(Saved data entries)
----

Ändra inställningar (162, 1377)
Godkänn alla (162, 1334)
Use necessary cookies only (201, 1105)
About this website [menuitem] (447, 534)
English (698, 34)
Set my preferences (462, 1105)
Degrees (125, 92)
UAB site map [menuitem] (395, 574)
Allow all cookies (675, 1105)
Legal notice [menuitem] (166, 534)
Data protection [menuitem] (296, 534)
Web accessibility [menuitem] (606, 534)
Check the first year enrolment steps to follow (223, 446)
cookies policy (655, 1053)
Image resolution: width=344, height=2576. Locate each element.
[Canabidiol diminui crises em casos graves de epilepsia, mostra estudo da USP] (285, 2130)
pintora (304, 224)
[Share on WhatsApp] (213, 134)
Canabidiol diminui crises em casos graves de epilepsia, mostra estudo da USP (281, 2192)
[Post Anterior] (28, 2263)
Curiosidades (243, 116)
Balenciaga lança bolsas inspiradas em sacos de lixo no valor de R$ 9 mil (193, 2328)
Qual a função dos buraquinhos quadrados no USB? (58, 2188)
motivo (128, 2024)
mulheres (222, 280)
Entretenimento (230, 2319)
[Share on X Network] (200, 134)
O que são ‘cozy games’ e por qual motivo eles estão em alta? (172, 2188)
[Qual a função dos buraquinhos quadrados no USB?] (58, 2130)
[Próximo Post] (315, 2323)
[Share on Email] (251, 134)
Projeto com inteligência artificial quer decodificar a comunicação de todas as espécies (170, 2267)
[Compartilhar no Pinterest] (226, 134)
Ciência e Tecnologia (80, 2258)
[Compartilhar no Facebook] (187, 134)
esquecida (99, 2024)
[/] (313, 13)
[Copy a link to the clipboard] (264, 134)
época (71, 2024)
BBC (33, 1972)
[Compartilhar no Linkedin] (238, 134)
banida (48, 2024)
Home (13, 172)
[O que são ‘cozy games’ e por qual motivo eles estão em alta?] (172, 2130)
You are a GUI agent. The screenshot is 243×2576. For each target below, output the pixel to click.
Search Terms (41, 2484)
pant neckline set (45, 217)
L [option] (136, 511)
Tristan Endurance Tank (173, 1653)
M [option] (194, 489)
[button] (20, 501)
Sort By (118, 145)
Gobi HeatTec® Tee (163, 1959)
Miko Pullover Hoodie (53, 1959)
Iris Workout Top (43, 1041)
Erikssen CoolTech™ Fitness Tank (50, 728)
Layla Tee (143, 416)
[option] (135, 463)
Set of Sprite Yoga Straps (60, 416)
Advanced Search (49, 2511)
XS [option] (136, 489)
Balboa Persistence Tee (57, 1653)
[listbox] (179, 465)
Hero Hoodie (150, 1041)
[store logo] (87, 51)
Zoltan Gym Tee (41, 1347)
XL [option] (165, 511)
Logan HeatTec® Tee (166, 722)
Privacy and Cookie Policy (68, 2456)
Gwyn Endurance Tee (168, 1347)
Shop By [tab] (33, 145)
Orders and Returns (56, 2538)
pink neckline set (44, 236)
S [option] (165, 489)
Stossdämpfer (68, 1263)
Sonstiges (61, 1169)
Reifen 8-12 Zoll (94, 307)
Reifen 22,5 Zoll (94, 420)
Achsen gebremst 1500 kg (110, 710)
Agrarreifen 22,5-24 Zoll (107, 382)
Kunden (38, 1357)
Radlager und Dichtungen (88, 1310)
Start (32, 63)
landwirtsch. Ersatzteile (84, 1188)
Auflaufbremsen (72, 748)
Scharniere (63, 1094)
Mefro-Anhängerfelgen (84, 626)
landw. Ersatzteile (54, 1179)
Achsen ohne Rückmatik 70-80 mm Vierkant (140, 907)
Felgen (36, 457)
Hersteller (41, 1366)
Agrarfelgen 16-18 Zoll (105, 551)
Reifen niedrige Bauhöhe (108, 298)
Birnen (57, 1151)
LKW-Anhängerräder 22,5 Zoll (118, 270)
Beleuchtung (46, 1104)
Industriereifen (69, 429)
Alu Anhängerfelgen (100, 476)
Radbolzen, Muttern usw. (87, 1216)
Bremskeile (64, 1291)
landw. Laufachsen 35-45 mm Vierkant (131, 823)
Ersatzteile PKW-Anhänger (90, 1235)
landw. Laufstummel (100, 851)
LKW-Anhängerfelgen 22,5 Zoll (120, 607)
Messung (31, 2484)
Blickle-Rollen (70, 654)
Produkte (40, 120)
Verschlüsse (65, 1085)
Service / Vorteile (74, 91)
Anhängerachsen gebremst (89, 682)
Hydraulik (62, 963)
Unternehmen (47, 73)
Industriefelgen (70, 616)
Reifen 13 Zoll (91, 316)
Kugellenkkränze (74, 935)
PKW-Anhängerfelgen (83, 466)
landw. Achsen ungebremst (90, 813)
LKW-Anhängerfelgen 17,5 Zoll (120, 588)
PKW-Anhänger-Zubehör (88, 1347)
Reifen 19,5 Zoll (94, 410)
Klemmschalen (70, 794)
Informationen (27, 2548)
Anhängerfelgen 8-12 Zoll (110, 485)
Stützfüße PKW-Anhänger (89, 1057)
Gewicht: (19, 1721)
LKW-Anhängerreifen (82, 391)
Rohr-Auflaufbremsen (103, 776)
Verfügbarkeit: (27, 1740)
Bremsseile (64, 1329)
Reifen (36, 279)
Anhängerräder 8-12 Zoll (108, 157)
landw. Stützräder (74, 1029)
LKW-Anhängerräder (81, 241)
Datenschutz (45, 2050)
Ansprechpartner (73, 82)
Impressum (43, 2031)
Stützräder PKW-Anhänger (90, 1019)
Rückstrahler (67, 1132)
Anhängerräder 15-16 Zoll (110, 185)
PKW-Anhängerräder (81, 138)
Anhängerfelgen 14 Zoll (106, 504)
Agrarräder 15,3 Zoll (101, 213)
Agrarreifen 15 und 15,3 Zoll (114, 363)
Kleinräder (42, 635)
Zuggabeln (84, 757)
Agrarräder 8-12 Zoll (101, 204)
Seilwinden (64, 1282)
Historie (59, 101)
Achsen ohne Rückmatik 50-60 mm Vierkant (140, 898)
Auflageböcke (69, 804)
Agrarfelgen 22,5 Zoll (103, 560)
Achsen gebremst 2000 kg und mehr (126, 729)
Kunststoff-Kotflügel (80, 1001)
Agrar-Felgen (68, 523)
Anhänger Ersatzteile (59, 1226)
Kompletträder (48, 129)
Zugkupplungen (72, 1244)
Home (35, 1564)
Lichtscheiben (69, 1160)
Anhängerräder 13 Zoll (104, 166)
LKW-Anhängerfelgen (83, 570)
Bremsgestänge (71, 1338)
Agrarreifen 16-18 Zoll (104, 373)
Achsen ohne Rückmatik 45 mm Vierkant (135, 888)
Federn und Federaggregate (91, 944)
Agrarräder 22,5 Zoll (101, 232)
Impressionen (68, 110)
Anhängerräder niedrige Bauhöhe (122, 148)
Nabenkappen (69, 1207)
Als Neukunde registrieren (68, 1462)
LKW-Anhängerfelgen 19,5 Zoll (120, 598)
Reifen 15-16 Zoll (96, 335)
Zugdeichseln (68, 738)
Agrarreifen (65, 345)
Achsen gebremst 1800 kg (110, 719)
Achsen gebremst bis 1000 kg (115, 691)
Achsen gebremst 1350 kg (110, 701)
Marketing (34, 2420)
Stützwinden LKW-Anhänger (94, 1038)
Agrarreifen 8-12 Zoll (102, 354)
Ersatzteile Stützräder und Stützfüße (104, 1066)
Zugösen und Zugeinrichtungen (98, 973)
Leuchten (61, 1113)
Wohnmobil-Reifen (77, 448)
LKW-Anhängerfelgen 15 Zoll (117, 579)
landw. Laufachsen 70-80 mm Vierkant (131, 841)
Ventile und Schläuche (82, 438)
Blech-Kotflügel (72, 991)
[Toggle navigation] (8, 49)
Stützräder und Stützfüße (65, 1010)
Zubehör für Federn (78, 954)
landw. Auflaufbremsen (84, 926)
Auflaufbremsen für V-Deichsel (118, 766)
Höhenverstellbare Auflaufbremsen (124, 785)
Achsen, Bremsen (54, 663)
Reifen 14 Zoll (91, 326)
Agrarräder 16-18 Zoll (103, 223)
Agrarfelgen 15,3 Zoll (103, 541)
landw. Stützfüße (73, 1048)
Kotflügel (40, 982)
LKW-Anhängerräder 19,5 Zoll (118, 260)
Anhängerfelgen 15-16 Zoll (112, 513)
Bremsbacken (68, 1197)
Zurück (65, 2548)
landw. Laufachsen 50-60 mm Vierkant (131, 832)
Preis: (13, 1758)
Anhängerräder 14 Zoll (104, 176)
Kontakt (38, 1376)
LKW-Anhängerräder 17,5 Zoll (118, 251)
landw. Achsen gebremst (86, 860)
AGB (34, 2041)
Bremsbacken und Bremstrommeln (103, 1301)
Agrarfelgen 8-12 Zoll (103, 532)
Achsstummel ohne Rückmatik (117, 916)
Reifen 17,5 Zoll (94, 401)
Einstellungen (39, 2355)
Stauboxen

----

## WHAT YOU HAVE TO DO
The reply should consist solely of the lines above from the one that has "Kompletträder (48, 129)" through the one that has "Agrarräder 16-18 Zoll (103, 223)", reproduced exactly.

## COMPLETED EXERCISE
Kompletträder (48, 129)
Zugkupplungen (72, 1244)
Home (35, 1564)
Lichtscheiben (69, 1160)
Anhängerräder 13 Zoll (104, 166)
LKW-Anhängerfelgen (83, 570)
Bremsgestänge (71, 1338)
Agrarreifen 16-18 Zoll (104, 373)
Achsen ohne Rückmatik 45 mm Vierkant (135, 888)
Federn und Federaggregate (91, 944)
Agrarräder 22,5 Zoll (101, 232)
Impressionen (68, 110)
Anhängerräder niedrige Bauhöhe (122, 148)
Nabenkappen (69, 1207)
Als Neukunde registrieren (68, 1462)
LKW-Anhängerfelgen 19,5 Zoll (120, 598)
Reifen 15-16 Zoll (96, 335)
Zugdeichseln (68, 738)
Agrarreifen (65, 345)
Achsen gebremst 1800 kg (110, 719)
Achsen gebremst bis 1000 kg (115, 691)
Achsen gebremst 1350 kg (110, 701)
Marketing (34, 2420)
Stützwinden LKW-Anhänger (94, 1038)
Agrarreifen 8-12 Zoll (102, 354)
Ersatzteile Stützräder und Stützfüße (104, 1066)
Zugösen und Zugeinrichtungen (98, 973)
Leuchten (61, 1113)
Wohnmobil-Reifen (77, 448)
LKW-Anhängerfelgen 15 Zoll (117, 579)
landw. Laufachsen 70-80 mm Vierkant (131, 841)
Ventile und Schläuche (82, 438)
Blech-Kotflügel (72, 991)
[Toggle navigation] (8, 49)
Stützräder und Stützfüße (65, 1010)
Zubehör für Federn (78, 954)
landw. Auflaufbremsen (84, 926)
Auflaufbremsen für V-Deichsel (118, 766)
Höhenverstellbare Auflaufbremsen (124, 785)
Achsen, Bremsen (54, 663)
Reifen 14 Zoll (91, 326)
Agrarräder 16-18 Zoll (103, 223)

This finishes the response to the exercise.